Copy the records below exactly as they are written.
(Data for this exercise begins)
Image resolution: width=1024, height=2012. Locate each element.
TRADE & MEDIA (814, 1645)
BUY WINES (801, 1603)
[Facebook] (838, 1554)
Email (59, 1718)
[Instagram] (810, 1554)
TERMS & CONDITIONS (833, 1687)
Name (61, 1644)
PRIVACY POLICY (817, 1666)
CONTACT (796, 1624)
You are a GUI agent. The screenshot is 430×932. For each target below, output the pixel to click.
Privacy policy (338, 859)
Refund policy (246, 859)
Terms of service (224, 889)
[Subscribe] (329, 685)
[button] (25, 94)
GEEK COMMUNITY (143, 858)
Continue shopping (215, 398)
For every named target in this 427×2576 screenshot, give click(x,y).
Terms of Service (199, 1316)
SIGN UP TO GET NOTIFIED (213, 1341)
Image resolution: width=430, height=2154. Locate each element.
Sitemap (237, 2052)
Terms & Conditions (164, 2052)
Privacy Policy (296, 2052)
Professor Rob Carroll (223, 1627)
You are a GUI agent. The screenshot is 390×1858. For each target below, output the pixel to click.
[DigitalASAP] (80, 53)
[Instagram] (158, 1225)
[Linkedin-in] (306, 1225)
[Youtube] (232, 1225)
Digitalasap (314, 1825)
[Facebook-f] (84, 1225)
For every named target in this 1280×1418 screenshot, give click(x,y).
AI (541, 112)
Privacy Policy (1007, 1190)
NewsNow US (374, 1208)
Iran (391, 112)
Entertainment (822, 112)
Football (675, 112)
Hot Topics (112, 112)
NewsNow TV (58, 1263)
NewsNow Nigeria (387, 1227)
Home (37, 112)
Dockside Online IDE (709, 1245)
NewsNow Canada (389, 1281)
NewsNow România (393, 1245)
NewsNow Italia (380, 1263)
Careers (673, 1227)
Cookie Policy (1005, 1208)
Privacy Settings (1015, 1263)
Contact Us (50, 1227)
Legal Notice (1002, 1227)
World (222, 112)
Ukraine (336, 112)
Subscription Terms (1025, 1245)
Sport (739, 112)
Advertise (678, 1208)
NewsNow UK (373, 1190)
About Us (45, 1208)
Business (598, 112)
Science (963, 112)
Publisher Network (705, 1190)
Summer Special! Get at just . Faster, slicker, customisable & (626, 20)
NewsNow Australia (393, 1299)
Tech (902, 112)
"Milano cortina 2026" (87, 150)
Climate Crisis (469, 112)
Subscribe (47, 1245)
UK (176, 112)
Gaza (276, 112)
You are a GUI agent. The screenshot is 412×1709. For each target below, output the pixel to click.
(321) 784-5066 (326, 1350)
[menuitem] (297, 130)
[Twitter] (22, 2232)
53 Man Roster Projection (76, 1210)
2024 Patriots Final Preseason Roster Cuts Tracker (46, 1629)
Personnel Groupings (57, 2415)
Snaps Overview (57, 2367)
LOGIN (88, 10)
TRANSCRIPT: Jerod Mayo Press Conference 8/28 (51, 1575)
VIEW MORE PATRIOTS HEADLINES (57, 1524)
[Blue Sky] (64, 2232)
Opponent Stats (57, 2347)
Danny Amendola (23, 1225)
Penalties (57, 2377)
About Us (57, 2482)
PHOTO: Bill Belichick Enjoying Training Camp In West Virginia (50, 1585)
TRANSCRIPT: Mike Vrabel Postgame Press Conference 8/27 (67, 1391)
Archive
(Data for this exercise ends)
Answer to this task:
Image resolution: width=1024, height=2012. Locate each element.
TRADE & MEDIA (814, 1645)
BUY WINES (801, 1603)
[Facebook] (838, 1554)
Email (59, 1718)
[Instagram] (810, 1554)
TERMS & CONDITIONS (833, 1687)
Name (61, 1644)
PRIVACY POLICY (817, 1666)
CONTACT (796, 1624)
You are a GUI agent. The screenshot is 430×932. For each target below, output the pixel to click.
Privacy policy (338, 859)
Refund policy (246, 859)
Terms of service (224, 889)
[Subscribe] (329, 685)
[button] (25, 94)
GEEK COMMUNITY (143, 858)
Continue shopping (215, 398)
For every named target in this 427×2576 screenshot, give click(x,y).
Terms of Service (199, 1316)
SIGN UP TO GET NOTIFIED (213, 1341)
Image resolution: width=430, height=2154. Locate each element.
Sitemap (237, 2052)
Terms & Conditions (164, 2052)
Privacy Policy (296, 2052)
Professor Rob Carroll (223, 1627)
You are a GUI agent. The screenshot is 390×1858. For each target below, output the pixel to click.
[DigitalASAP] (80, 53)
[Instagram] (158, 1225)
[Linkedin-in] (306, 1225)
[Youtube] (232, 1225)
Digitalasap (314, 1825)
[Facebook-f] (84, 1225)
For every named target in this 1280×1418 screenshot, give click(x,y).
AI (541, 112)
Privacy Policy (1007, 1190)
NewsNow US (374, 1208)
Iran (391, 112)
Entertainment (822, 112)
Football (675, 112)
Hot Topics (112, 112)
NewsNow TV (58, 1263)
NewsNow Nigeria (387, 1227)
Home (37, 112)
Dockside Online IDE (709, 1245)
NewsNow Canada (389, 1281)
NewsNow România (393, 1245)
NewsNow Italia (380, 1263)
Careers (673, 1227)
Cookie Policy (1005, 1208)
Privacy Settings (1015, 1263)
Contact Us (50, 1227)
Legal Notice (1002, 1227)
World (222, 112)
Ukraine (336, 112)
Subscription Terms (1025, 1245)
Sport (739, 112)
Advertise (678, 1208)
NewsNow UK (373, 1190)
About Us (45, 1208)
Business (598, 112)
Science (963, 112)
Publisher Network (705, 1190)
Summer Special! Get at just . Faster, slicker, customisable & (626, 20)
NewsNow Australia (393, 1299)
Tech (902, 112)
"Milano cortina 2026" (87, 150)
Climate Crisis (469, 112)
Subscribe (47, 1245)
UK (176, 112)
Gaza (276, 112)
You are a GUI agent. The screenshot is 412×1709. For each target below, output the pixel to click.
(321) 784-5066 (326, 1350)
[menuitem] (297, 130)
[Twitter] (22, 2232)
53 Man Roster Projection (76, 1210)
2024 Patriots Final Preseason Roster Cuts Tracker (46, 1629)
Personnel Groupings (57, 2415)
Snaps Overview (57, 2367)
LOGIN (88, 10)
TRANSCRIPT: Jerod Mayo Press Conference 8/28 (51, 1575)
VIEW MORE PATRIOTS HEADLINES (57, 1524)
[Blue Sky] (64, 2232)
Opponent Stats (57, 2347)
Danny Amendola (23, 1225)
Penalties (57, 2377)
About Us (57, 2482)
PHOTO: Bill Belichick Enjoying Training Camp In West Virginia (50, 1585)
TRANSCRIPT: Mike Vrabel Postgame Press Conference 8/27 (67, 1391)
Archive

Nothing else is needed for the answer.